What you are asked to do> Give back the whole listing verbatim, printing none of its pictures.

Exercise input>
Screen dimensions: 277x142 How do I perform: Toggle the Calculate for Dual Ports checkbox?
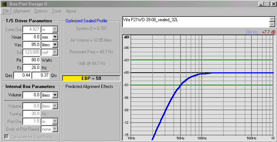click(7, 137)
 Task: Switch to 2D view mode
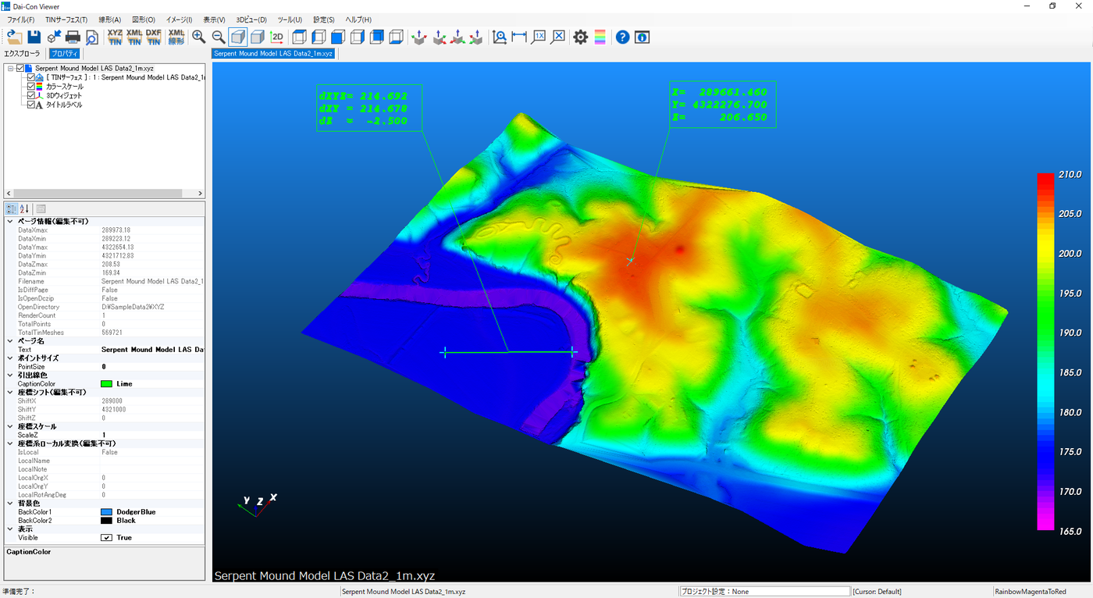[277, 37]
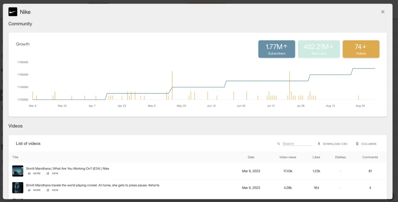398x202 pixels.
Task: Download the video list as CSV
Action: 332,144
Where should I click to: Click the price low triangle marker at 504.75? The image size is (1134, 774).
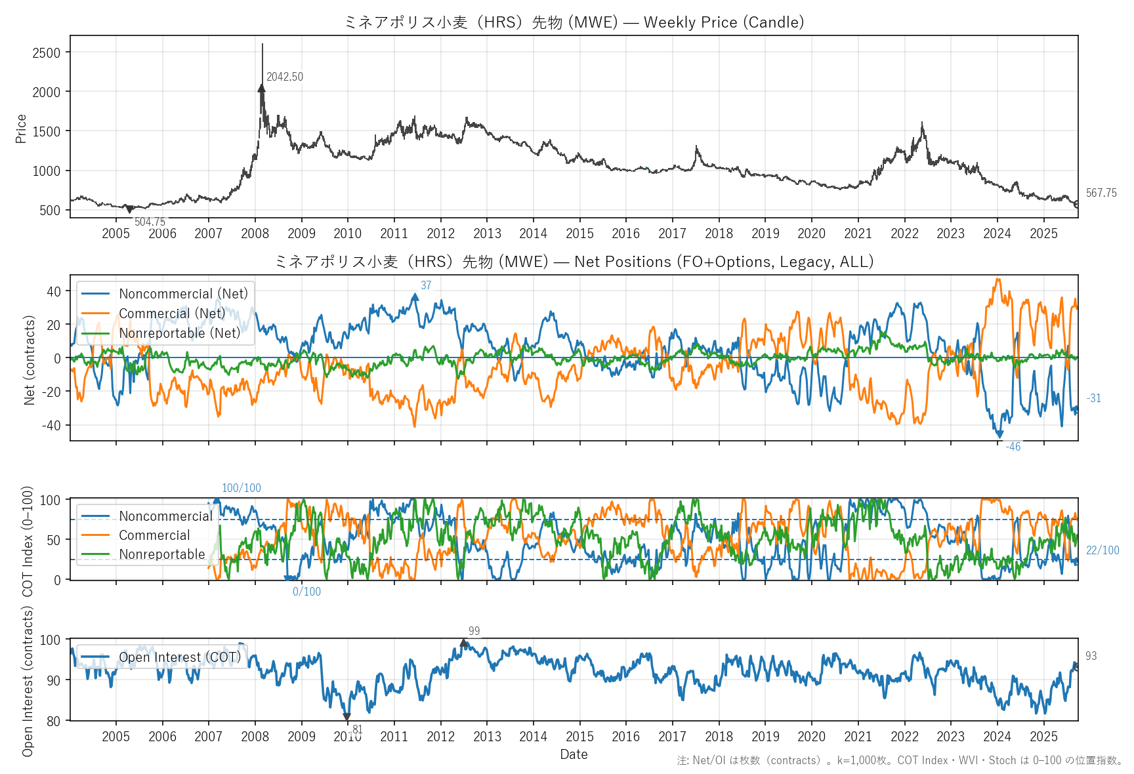(x=129, y=210)
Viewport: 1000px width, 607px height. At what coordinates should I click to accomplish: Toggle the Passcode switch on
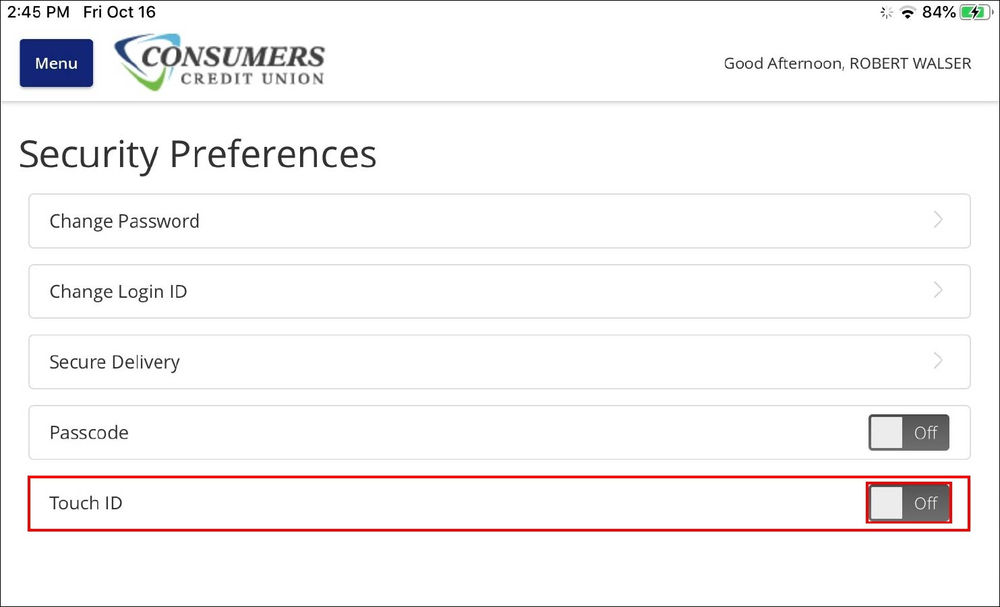click(909, 433)
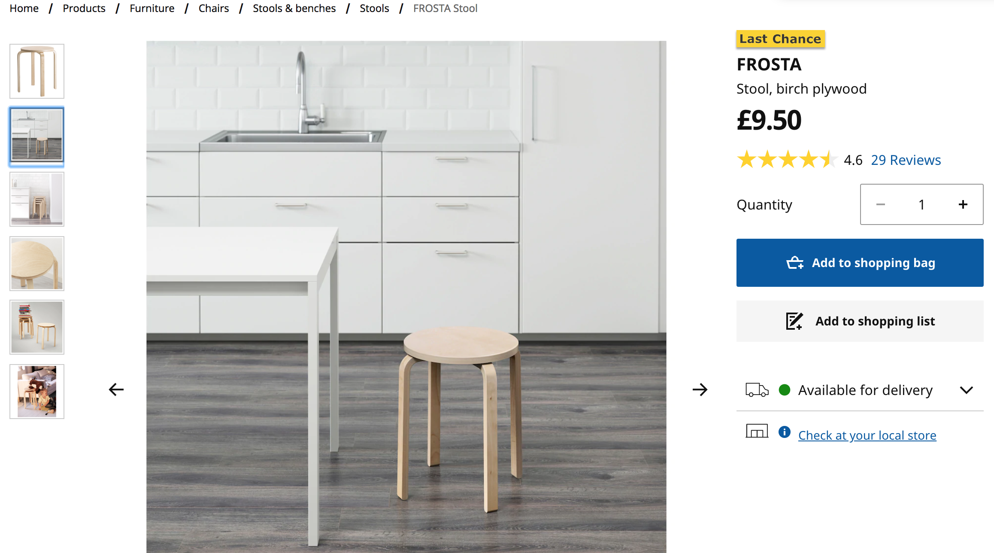Select thumbnail with child and stools
Screen dimensions: 994x553
tap(37, 392)
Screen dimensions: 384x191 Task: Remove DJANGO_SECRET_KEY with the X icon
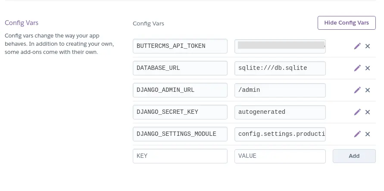click(368, 112)
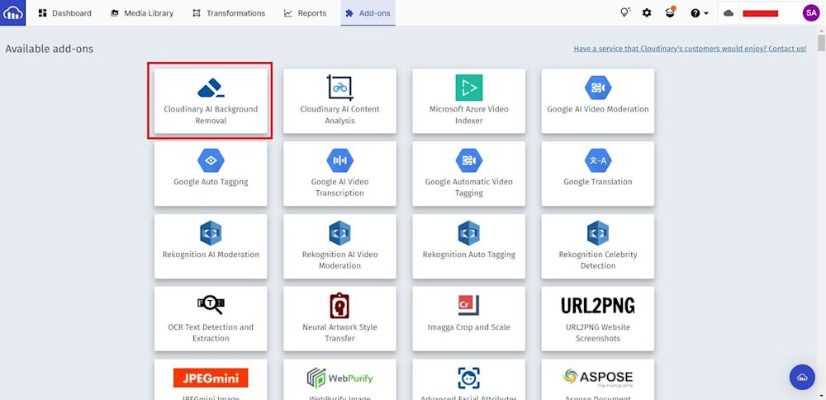Click the Neural Artwork Style Transfer icon

click(x=339, y=306)
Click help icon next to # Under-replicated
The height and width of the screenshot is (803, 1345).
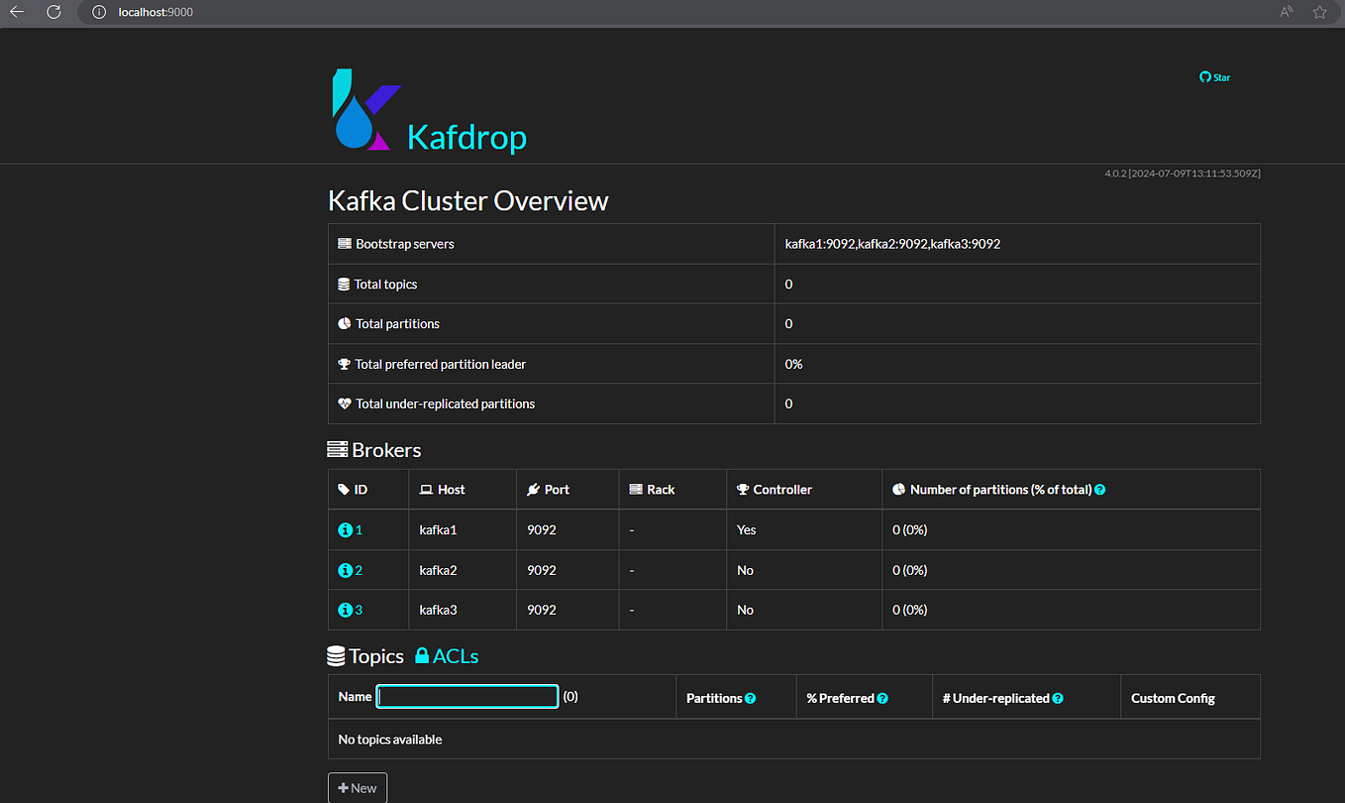1058,698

Expected answer>
Screen dimensions: 277x142 How do I perform: Toggle the Calculate for Dual Ports checkbox?
click(7, 137)
 Task: Switch to 2D view mode
[277, 37]
398x202 pixels.
Task: Download the video list as CSV
Action: 332,144
Where should I click to: Click the price low triangle marker at 504.75? The image size is (1134, 774).
(x=129, y=210)
Viewport: 1000px width, 607px height. At what coordinates should I click to accomplish: Toggle the Passcode switch on
click(909, 433)
Select thumbnail with child and stools
Screen dimensions: 994x553
tap(37, 392)
Screen dimensions: 384x191 Task: Remove DJANGO_SECRET_KEY with the X icon
click(368, 112)
Click the Neural Artwork Style Transfer icon

click(x=339, y=306)
Click help icon next to # Under-replicated
The height and width of the screenshot is (803, 1345).
1058,698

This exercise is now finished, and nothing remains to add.